The University of Oklahoma’s Sigma Alpha Epsilon fraternity is the topic of a surfaced Instagram video this week. This nine-second video features a racist chant to the rhythm of “If You’re Happy And You Know It.” The chant (below) references lynching and claims that “a [black person] will never be in SAE.” However, the referencing to black people was replaced with a racial slur.
“There will never be a [slur] at SAE. There will never be a [slur] at SAE. You can hang them from a tree but they’ll never sign with me. There will never be a [slur] at SAE.”
After this video gained attention, the University of Oklahoma cut all ties with the fraternity. As a result, SAE lost their house and were told to get all of their belongings and vacate the premises by midnight on Tuesday. The President of the University, David Boren, commented on the video:
“This has broken my heart that this can happen on our campus… Real Sooners (University’s nickname for students) are not racist and bigots… I do not have words in my vocabulary to adequately describe how I feel about people who would use those words that way and chant that way.”
On Monday morning, students in a black student group hosted a rally against racism. Mr.
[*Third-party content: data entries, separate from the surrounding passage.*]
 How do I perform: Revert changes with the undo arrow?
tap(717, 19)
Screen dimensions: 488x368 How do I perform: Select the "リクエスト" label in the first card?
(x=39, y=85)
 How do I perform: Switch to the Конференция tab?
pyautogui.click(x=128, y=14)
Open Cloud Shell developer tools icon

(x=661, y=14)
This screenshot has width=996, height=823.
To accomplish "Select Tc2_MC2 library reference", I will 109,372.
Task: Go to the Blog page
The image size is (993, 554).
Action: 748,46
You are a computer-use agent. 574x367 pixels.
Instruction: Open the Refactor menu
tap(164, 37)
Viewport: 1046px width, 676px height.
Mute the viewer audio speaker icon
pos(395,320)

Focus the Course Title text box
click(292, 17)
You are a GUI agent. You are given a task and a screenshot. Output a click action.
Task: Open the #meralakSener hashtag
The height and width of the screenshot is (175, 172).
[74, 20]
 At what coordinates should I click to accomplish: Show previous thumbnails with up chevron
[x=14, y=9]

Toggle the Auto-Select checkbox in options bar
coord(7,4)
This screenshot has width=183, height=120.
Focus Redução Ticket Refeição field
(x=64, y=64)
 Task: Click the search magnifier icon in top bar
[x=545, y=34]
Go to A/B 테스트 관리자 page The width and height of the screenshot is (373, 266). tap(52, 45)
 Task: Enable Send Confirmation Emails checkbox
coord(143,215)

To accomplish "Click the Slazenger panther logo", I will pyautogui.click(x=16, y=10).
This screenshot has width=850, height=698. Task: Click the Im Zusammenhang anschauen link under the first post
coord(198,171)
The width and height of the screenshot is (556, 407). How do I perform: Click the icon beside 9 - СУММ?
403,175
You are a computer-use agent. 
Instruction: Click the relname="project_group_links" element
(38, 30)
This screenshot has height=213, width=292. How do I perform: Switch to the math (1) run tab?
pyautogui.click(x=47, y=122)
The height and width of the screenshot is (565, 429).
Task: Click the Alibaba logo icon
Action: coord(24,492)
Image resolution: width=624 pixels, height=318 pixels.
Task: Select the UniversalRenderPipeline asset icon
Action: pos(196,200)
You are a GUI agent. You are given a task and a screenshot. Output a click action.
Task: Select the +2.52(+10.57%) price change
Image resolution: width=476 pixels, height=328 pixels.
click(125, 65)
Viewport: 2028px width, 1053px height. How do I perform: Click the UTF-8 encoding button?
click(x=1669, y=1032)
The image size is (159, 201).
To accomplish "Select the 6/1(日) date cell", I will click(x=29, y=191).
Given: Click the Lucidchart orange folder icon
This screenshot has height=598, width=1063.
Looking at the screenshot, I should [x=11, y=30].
Boren has promised an investigation and an activist apart of the black student group has stated to CBS that they “do not believe it is an isolated incident.”
Research has revealed that the fraternity has only pledged two black men and the last one was an active SAE pledge 14 years ago. The last black member, William Bruce James II, spoke to “KFOR,” a local news channel, about his experiences in the fraternity:
“For a lot of guys, I was the first black guy they were around all the time. I didn’t fit their stereotypes and they realized they had unrealistic stereotypes [about black people].”
He even brought up a great point that the chant was yelled by multiple voices, so it is obvious that the chant was not only done that night. It must have been practiced beforehand.
2014 ended with racial hostility and 2015 begins in the same fashion.
Ironically, a story fueled with so much modern day racism surfaces the same day President Obama marches on Selma to mark one of the most powerful protests of the Civil Rights Movement era. It seems that as far as all people have come, it is never far enough.